# What does a sponsor have to show



## ukman (Mar 2, 2009)

Hello to everyone and thanks in advance for your advice and knowledge. Can anyone tell me what is involve or needed from a sponsor when sponsoring someone or family member. 

What it is my dad is an american citizen, naturalized, been in the states for like 25 years. I am 32, with wife and kids, I know if i was to be sponsor though my dad it would be on the I-130, can anyone tell me besides filling in the paper work, what else would my dad have to send or filled to be able to sponsor and what are the fees.

Thanks in advance.


----------



## Fatbrit (May 8, 2008)

ukman said:


> Hello to everyone and thanks in advance for your advice and knowledge.
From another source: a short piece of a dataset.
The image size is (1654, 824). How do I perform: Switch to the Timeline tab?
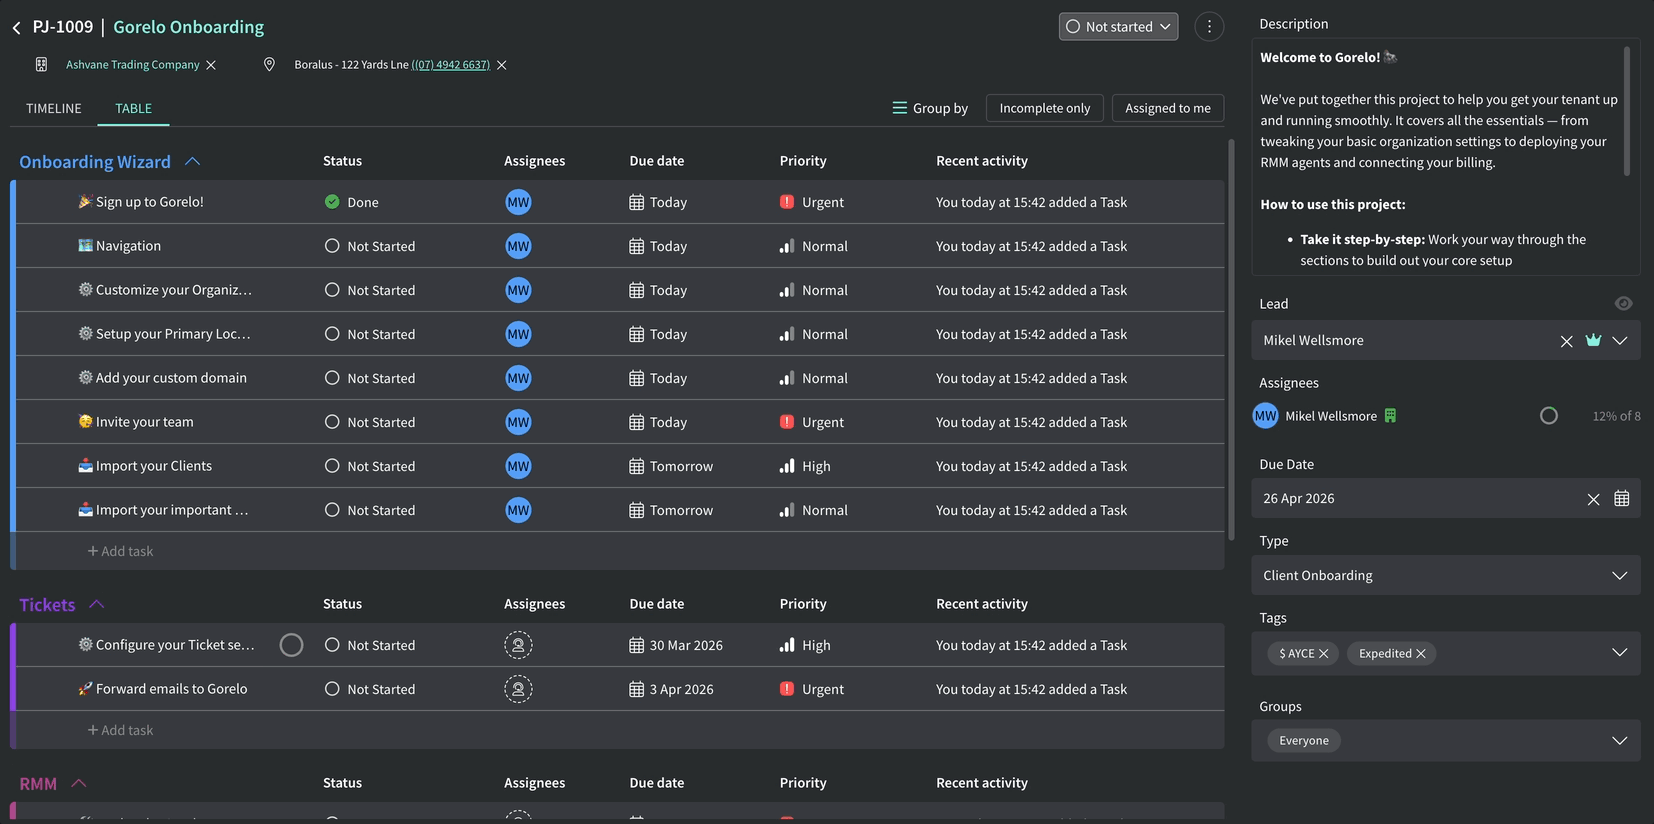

Can anyone tell me what is involve or needed from a sponsor when sponsoring someone or family member.
> 
> What it is my dad is an american citizen, naturalized, been in the states for like 25 years. I am 32, with wife and kids, I know if i was to be sponsor though my dad it would be on the I-130, can anyone tell me besides filling in the paper work, what else would my dad have to send or filled to be able to sponsor and what are the fees.
> 
> Thanks in advance.


Your father can sponsor you for permanent residency. These visas are numerically limited, and you are third preference. They are currently issuing visas to folks whose cases were filed in December 2000. 

The filing fee is $355. There will be other costs down the line, but it's impossible to say what they'll be a decade or so.


----------



## Wayfarer (Apr 4, 2009)

Fatbrit said:


> Your father can sponsor you for permanent residency. These visas are numerically limited, and you are third preference. They are currently issuing visas to folks whose cases were filed in December 2000.
> 
> The filing fee is $355. There will be other costs down the line, but it's impossible to say what they'll be a decade or so.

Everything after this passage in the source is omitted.